Former Deputy President of the Senate, Senator Ike Ekweremadu, yesterday warned that unless Nigeria jettisoned executive legislation through Executive Orders, the country might be heading towards authoritarianism and possible dictatorship. Ekweremadu stated this while delivering a paper on “Executive Order and Democratic Governance,” at the on-going 60th conference of the Nigerian Bar Association (NBA) in Abuja. He said: “Democracy envisages the division of governmental powers into three different arms, each with distinct powers and responsibilities clearly provided for in a country’s grundnorm.
“The philosophy behind this compartmentalisation of powers is the need to preserve the liberty of citizens and prevent abuse and tyranny by one arm of government over the other. “Section 4 of the 1999 Constitution provides that the legislative powers of the Federal Republic of Nigeria shall be vested in the National Assembly.
“The National Assembly is empowered to exclusively legislate for the peace, order, and good government of the federation or any part of it with respect to any matter on the exclusive legislative list in the second schedule to the constitution.
“The only section in the constitution that confers the executive with some form of quasi-lawmaking powers is section 315 of the constitution, which provides that the President or the Governor, as the case may be, may modify the text of an existing legislation, as he considers necessary or expedient, to bring such law into conformity with the provisions of the constitution.

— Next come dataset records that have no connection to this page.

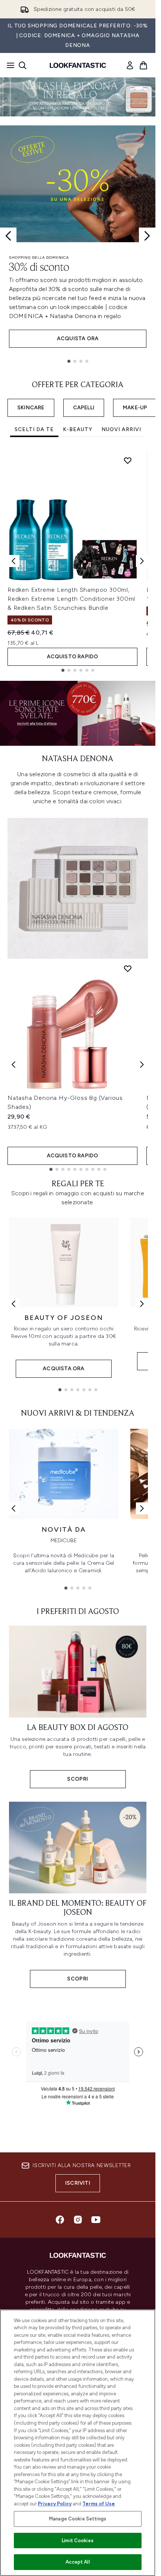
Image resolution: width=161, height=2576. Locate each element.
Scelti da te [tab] (34, 429)
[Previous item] (13, 561)
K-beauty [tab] (77, 429)
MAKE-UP (135, 407)
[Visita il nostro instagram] (78, 2220)
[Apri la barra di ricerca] (22, 65)
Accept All (77, 2562)
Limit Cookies (78, 2540)
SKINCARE (31, 407)
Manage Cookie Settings (77, 2519)
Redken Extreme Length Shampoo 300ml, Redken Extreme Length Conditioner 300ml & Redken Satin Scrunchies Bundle (71, 598)
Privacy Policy (55, 2504)
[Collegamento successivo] (142, 1304)
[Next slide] (147, 236)
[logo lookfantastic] (78, 65)
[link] (130, 65)
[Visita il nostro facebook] (60, 2220)
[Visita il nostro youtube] (96, 2220)
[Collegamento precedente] (13, 1304)
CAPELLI (83, 407)
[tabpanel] (77, 561)
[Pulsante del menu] (8, 65)
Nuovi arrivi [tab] (121, 429)
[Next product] (142, 1065)
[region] (77, 2442)
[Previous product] (13, 1065)
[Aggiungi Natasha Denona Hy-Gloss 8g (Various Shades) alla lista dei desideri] (128, 968)
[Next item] (142, 561)
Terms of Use (98, 2504)
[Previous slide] (8, 236)
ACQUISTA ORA (77, 338)
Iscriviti (77, 2183)
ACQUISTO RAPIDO (72, 656)
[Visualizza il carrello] (143, 65)
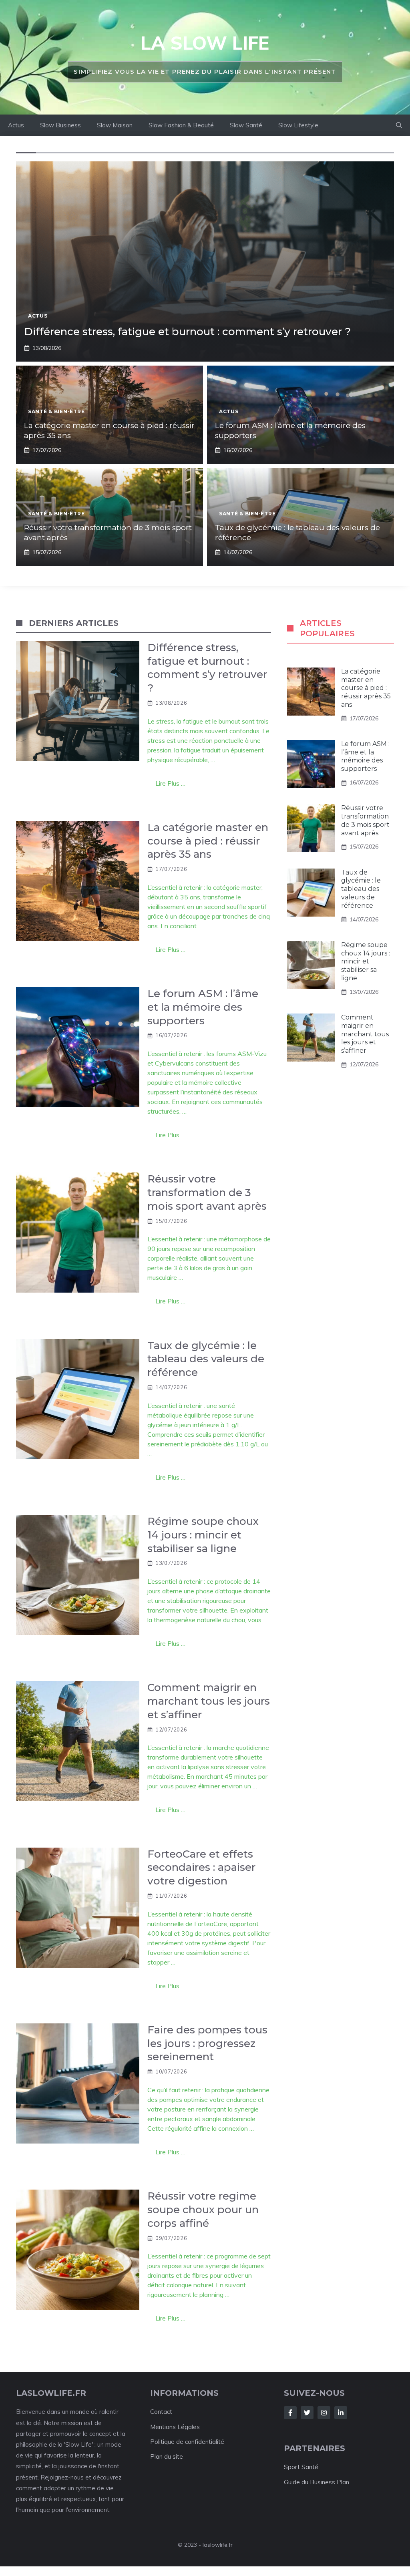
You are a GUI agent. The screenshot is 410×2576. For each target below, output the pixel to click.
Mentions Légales (175, 2427)
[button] (399, 125)
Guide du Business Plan (316, 2482)
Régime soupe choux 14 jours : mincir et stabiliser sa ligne (365, 961)
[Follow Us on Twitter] (307, 2412)
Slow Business (60, 125)
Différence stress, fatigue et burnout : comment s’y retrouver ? (187, 331)
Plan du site (166, 2456)
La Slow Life (205, 42)
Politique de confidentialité (187, 2441)
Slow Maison (115, 125)
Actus (16, 125)
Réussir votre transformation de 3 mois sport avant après (365, 820)
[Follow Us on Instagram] (324, 2412)
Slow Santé (246, 125)
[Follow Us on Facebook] (290, 2412)
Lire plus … (170, 783)
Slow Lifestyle (298, 125)
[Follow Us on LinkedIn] (340, 2412)
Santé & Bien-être (56, 411)
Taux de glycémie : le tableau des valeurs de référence (361, 889)
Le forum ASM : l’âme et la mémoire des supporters (365, 756)
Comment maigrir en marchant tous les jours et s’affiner (365, 1034)
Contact (161, 2411)
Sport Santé (301, 2467)
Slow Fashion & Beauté (181, 125)
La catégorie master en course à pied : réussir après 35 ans (366, 688)
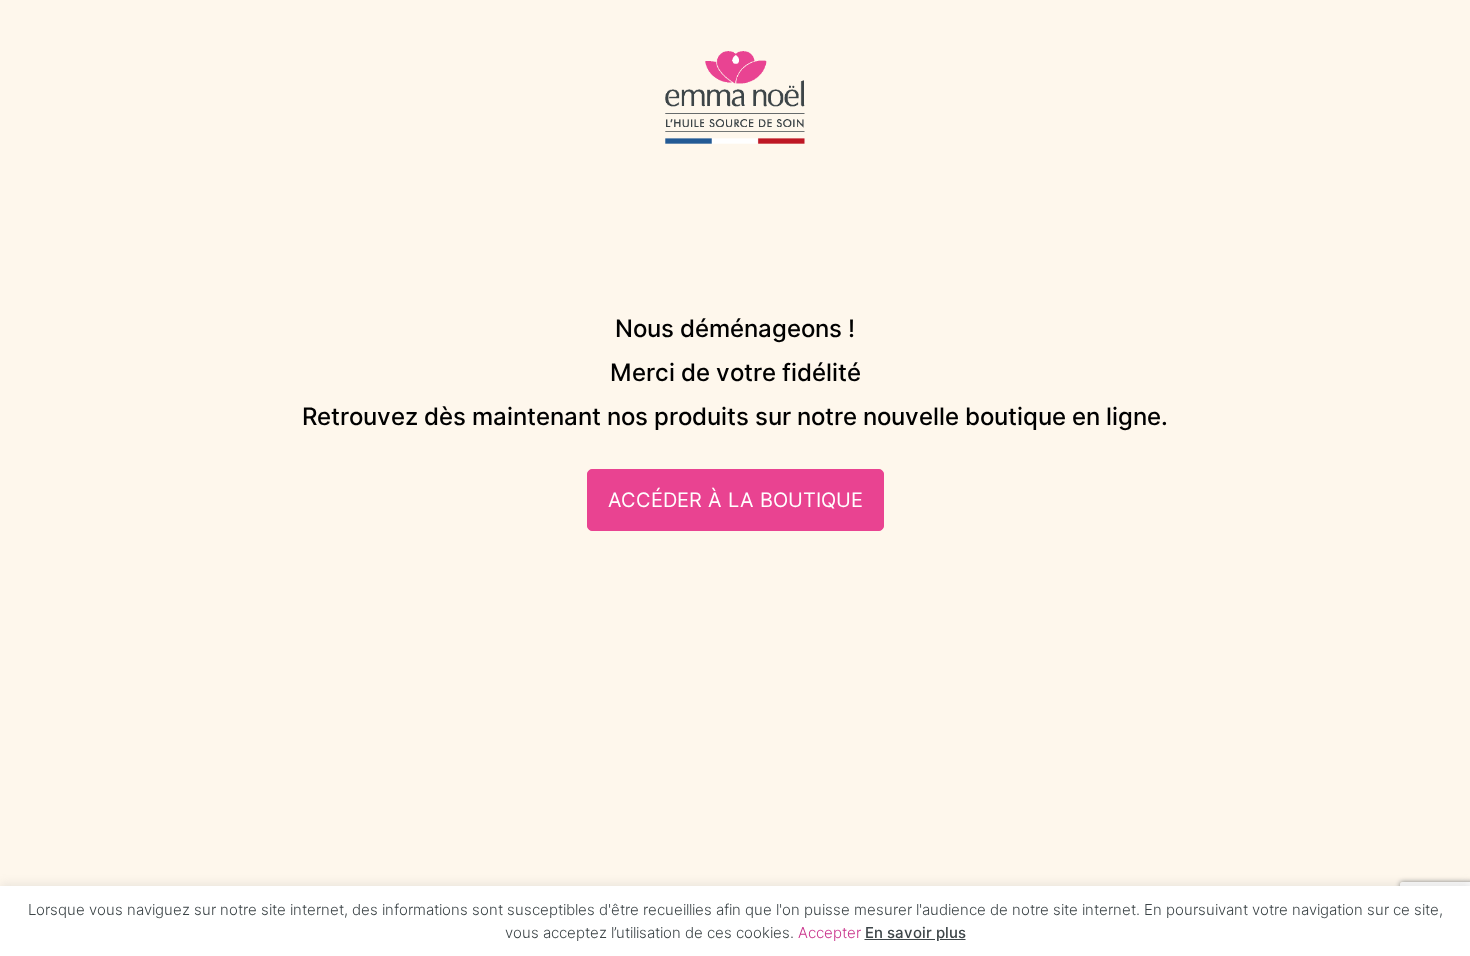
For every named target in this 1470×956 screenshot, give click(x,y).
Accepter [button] (829, 932)
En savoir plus (915, 932)
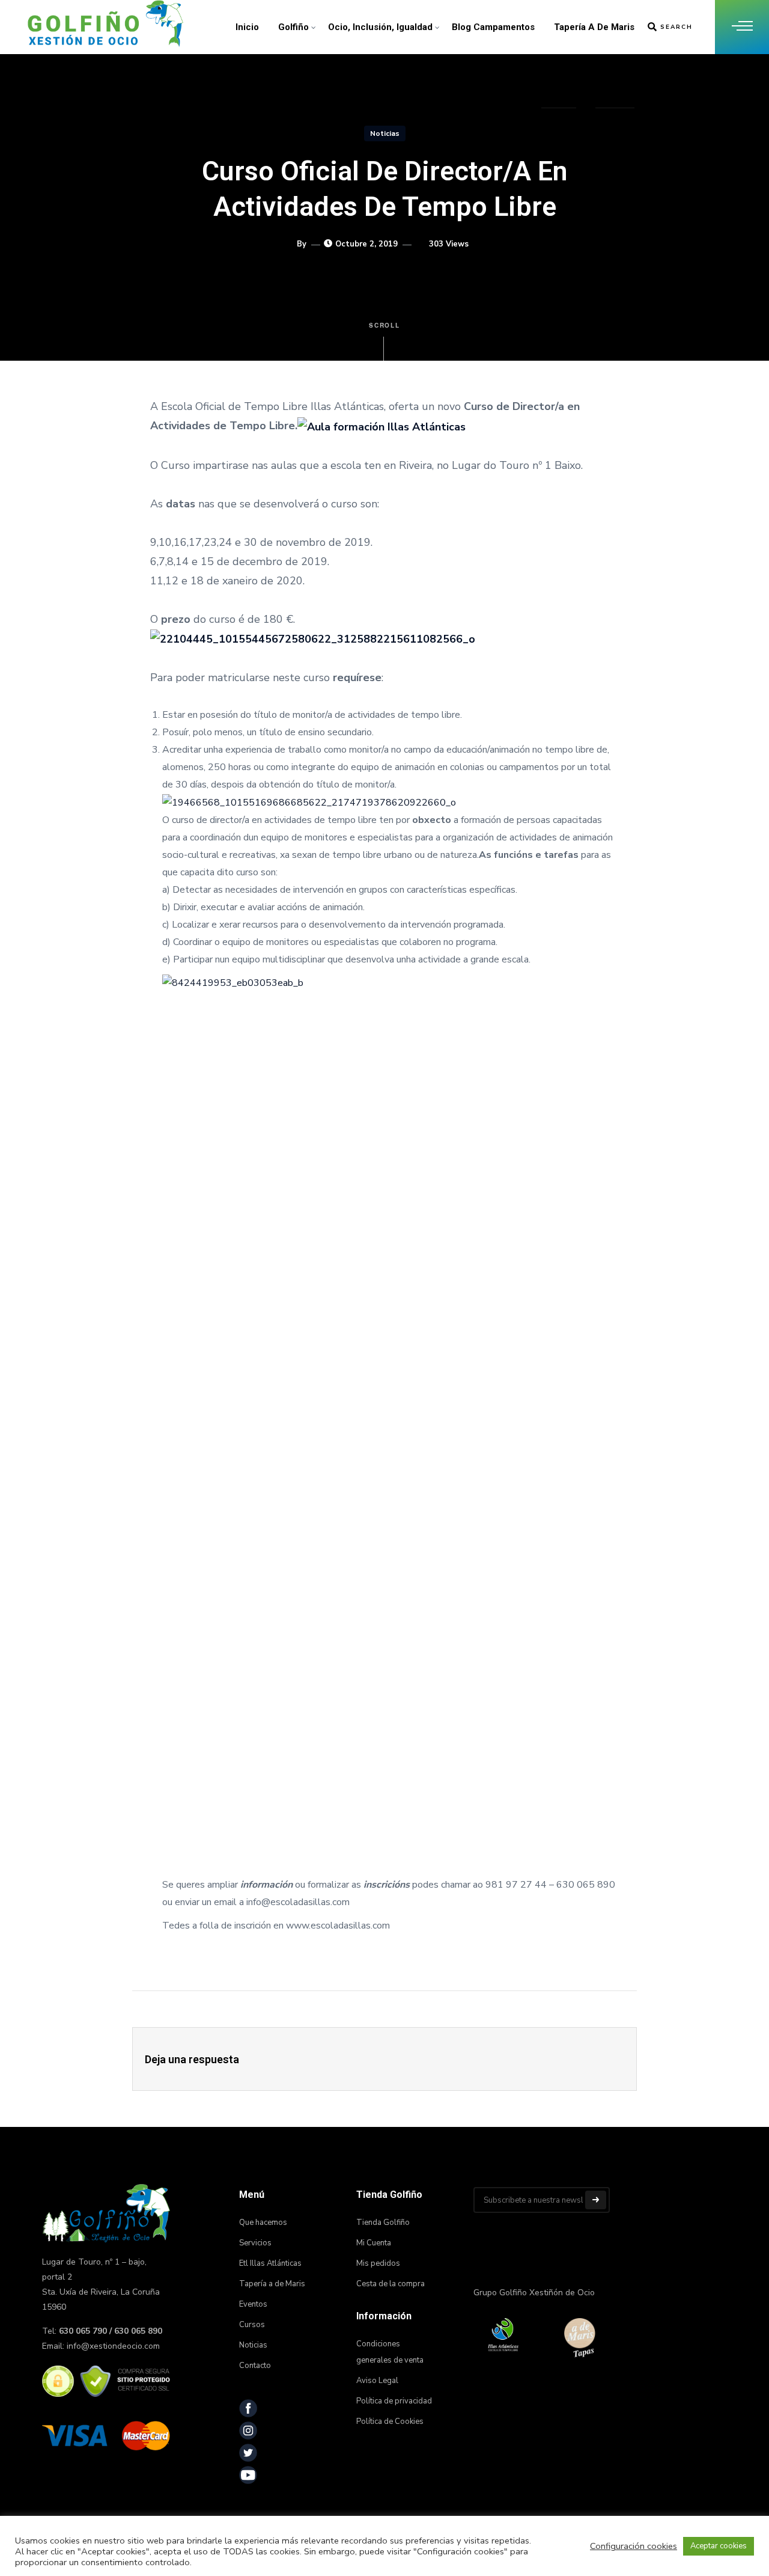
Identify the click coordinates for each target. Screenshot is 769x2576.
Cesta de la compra (390, 2283)
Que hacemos (263, 2222)
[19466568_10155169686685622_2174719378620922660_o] (309, 802)
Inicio (247, 27)
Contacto (614, 81)
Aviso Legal (377, 2380)
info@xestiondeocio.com (113, 2346)
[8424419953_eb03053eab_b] (390, 1424)
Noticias (558, 81)
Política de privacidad (394, 2401)
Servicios (255, 2243)
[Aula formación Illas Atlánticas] (381, 425)
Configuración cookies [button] (633, 2546)
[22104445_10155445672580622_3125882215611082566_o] (312, 638)
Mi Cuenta (373, 2243)
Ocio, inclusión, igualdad (380, 27)
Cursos (252, 2324)
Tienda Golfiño (383, 2222)
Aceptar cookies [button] (718, 2546)
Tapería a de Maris (594, 27)
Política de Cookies (390, 2421)
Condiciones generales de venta (390, 2352)
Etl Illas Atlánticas (270, 2263)
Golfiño (293, 27)
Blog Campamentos (493, 27)
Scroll (385, 325)
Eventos (253, 2304)
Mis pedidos (378, 2263)
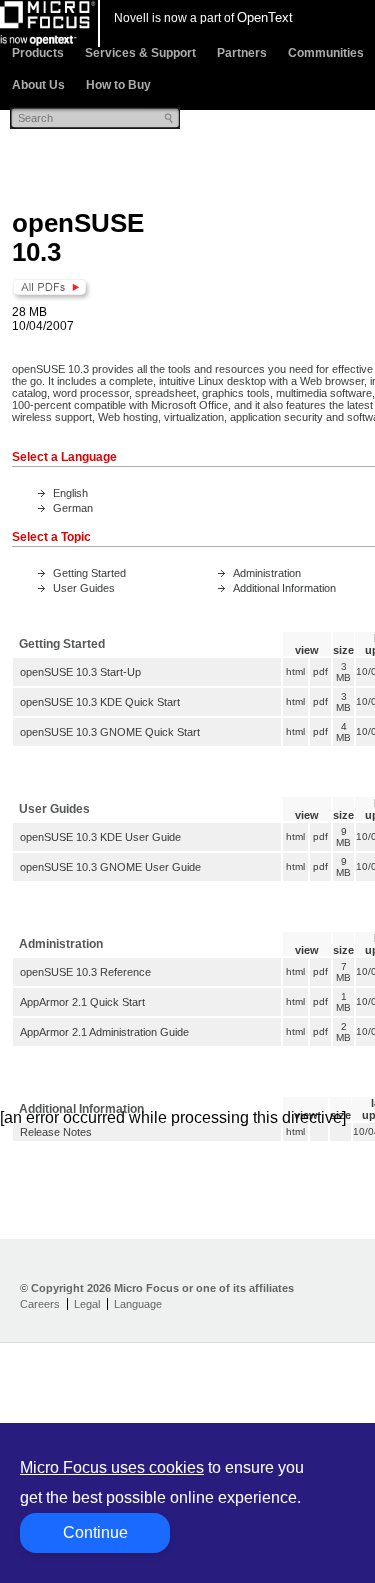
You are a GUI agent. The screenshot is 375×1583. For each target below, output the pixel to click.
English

“It must, however, be understood that Section 315 is not a blanket provision enabling a vicious incursion into the legislative domain of lawmaking. “It is first, a transitional provision inserted into the constitution upon the return to democratic rule in 1999 to enable the government fill in legislative gaps typically expected of a country transitioning from a military system to democracy. Even more, the authority to modify legislations must be limited to existing laws and not to enact or make new laws.